Daughter of Smoke and Bone, Days of Blood and Starlight, and Dreams of Gods and Monsters. First off, epic titles. I get a kick out of every time I say them. Daughter. Of. Smoke. And. Bone. I dream of coming up with names as cool as these.
I read Daughter of Smoke and Bone back at the beginning of the year and promptly wanted to go back to Prague. And that’s really saying something because I hated Prague. Our hostel was still being built and the toilet kept leaking, the water edging from the ensuite ever closer towards our beds. It rained. And I mean it bucketed down. My partner’s mother gave us ponchos before we left home, but, at the first sign of rain, we soon realised they were kid size ponchos and we were too stubborn to buy an umbrella. And the trams were contradictory. We thought we were heading into the city centre, but in fact we were heading out. Always out and away. This happened a ridiculous amount of times. So you can imagine how Prague isn’t my favourite city, yet reading Laini Taylor’s first novel made me CRAVE to go back and give the city another chance.
Because Laini Taylor’s writing style is beautiful. It’s like standing in a summer shower, shoes off and toes sinking deep into sun-warmed grass. Or watching the sun rise over the ocean, the only one awake for kilometres, and being glad you crawled out of bed at the arse-crack of dawn. Or lying on an old picnic blanket that smells like sun-soaked fur while gazing up at the sweeping breath of the Milky Way. Maybe all of those at the same time. Just flick open any book in the Daughter of Smoke and Bone trilogy, close your eyes and point and you’ll hit an amazing line of prose. “A collaboration between nature, time, and hands, the space was raw and flowing, unplanned and improbable” (Gods and Monsters 129). See? Just epically beautiful.

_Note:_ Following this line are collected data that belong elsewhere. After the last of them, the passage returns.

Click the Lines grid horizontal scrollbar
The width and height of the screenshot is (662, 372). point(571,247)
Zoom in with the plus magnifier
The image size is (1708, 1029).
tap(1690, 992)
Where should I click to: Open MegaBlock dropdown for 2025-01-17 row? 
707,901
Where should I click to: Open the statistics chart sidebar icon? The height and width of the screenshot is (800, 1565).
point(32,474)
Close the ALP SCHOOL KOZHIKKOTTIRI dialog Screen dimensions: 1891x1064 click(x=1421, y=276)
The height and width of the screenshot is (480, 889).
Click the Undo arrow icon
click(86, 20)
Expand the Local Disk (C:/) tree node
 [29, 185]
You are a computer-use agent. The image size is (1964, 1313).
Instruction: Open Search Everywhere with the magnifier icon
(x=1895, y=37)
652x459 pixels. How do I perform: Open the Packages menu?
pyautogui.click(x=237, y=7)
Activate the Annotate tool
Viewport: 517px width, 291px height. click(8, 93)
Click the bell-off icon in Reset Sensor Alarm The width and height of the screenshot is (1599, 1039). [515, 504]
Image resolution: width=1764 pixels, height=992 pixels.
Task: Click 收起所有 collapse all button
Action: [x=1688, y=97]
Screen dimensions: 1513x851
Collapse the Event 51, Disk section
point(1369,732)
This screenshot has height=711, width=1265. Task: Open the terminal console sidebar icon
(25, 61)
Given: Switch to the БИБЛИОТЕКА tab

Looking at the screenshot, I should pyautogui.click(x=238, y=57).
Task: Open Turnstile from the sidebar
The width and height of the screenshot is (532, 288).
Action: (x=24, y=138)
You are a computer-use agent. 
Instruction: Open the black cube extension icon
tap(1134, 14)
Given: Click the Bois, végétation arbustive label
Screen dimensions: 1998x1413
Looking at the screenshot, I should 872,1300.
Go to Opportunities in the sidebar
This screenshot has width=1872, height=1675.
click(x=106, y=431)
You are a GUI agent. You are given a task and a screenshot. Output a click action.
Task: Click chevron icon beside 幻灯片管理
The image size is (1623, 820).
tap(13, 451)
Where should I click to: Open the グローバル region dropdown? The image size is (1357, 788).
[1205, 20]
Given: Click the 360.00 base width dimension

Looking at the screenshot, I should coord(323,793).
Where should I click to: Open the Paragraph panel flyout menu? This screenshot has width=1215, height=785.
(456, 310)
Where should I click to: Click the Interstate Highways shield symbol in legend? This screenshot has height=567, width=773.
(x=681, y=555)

The only reason I took so long reading the entire series is that a) I wanted to savour every word, and b) I was trying so hard to focus on my PhD and reading Laini Taylor’s wonderfully turned phrases was like a sucker punch to my very fragile student ego. I did cave and read Days of Blood and Starlight while waiting for my proofreader to get back to me and I had the excuse that that was all I was doing. Waiting. However, I held off on the final novel even though I bought it weeks ago. It was going to be my reward read. Having officially submitted my PhD yesterday (WOOT!), I’ve devoured the novel in one sitting.
I can’t pick what I loved most and I couldn’t bare to spoil anything, so I’m going to go with EVERYTHING! And Zusana and Mik because, duh, they’re amazing. I wait with baited breath for Laini Taylor’s next novel (but in the mean time she’s written lots of cool short stories too).
Now, though, I’m going to read the series again from start to finish!